* Hi there. This is a blog where I'll try, as best as I can, to describe the process of writing my first novel titled:

commrad calculator Quits Smoking

{un- done}

***I am back fulfilling a promise to myself and to someone else. and to say to you: 'hi, thanks for sticking around buddy'. The post today will be accompanied by my favorite song from the new CD, "Oh My Darling", by a wonderful young lady named Basia Bulat. Her new CD is getting play in Europe, we heard a song by chance on the radio in Vienna. It's true that there is always jealousy mixed in with happiness when your friends become successful, but I console myself by saying better a good friend then some bastard who 'aint my friend, amiright? You know you are hitting the big time when you make it onto Mcsweeney's Reccomends which puts you in the same league as "Shaving without shaving cream when you first get out of the shower" and "A brisk early-morning walk".Those are some important things, no joke. Mcsweeney's happens to be the bookhouse I fantasize about being published on one fine day, and so I congratulate my dear friend. You could say I'm shaking hands with her with my right, and shaking my fist with my left.
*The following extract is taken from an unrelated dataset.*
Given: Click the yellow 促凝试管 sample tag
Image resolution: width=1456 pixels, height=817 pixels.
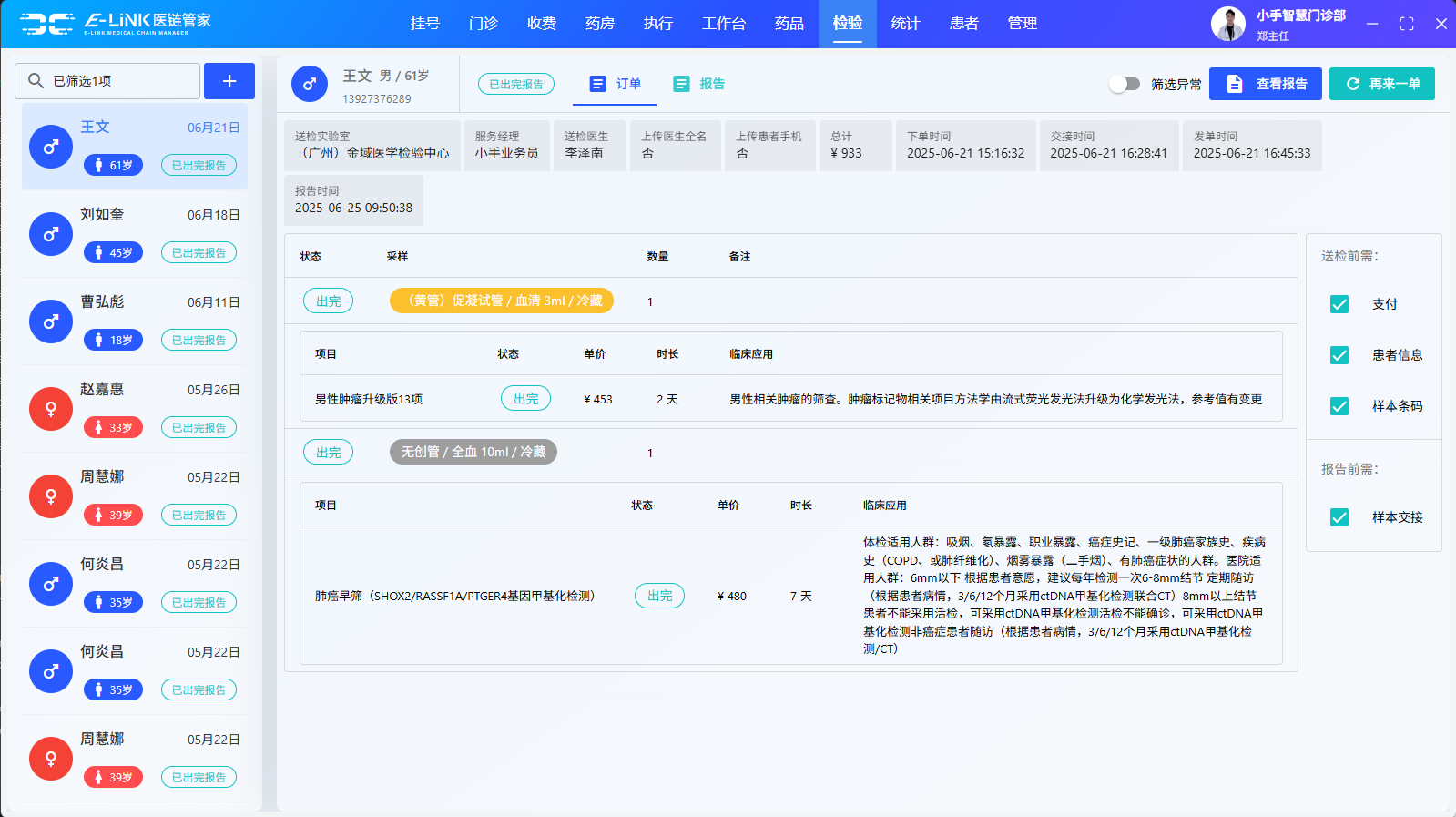Looking at the screenshot, I should [x=501, y=301].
Basia Bulat- snakes and ladders
.
***







Amelia had learned how to fall asleep on her father's back, bobbing with the rhythm of his steps, feeling the heat between their two backs; a warm damp blanket. Today this warmth was not enough, a cold fog had settled on the mountainside, and it was still too early in the morning for the sun's warm breeze to cut through.

Her father had learned to sense her level of alertness: if he felt a limp baby body on his back, like carrying a misshapen sac of water, she was in a deep sleep. If Amelia was hard again his back though he knew she was awake, her movements and posture working against his. He felt her back tense up now, her shoulder pressing in and out of the middle of his back; she was rubbing her eyes. She was awake for good.
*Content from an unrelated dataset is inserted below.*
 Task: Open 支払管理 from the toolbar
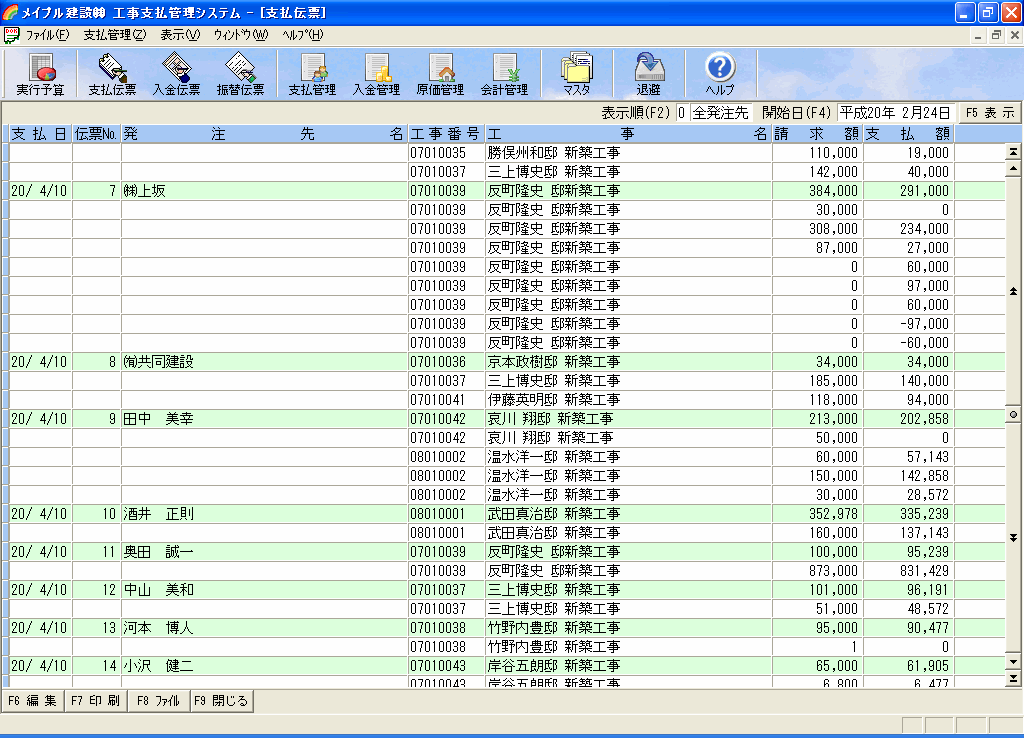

Amelia felt the light, cold dampness of the fog on her arms and face, a sharp contrast to the warmth on her back. Her hands started to shake, her gums chattered against one another so that she could feel the hardness of the teeth forming underneath. All of these strange feelings built up inside of her chest. Moisture clouded her eyes, and small sobs broke free moving from her chest and out her mouth. The strange contrast of heat and cold had been changed by her body into a single feeling she recognized in the warmth of her tears and the heaves of her sobs.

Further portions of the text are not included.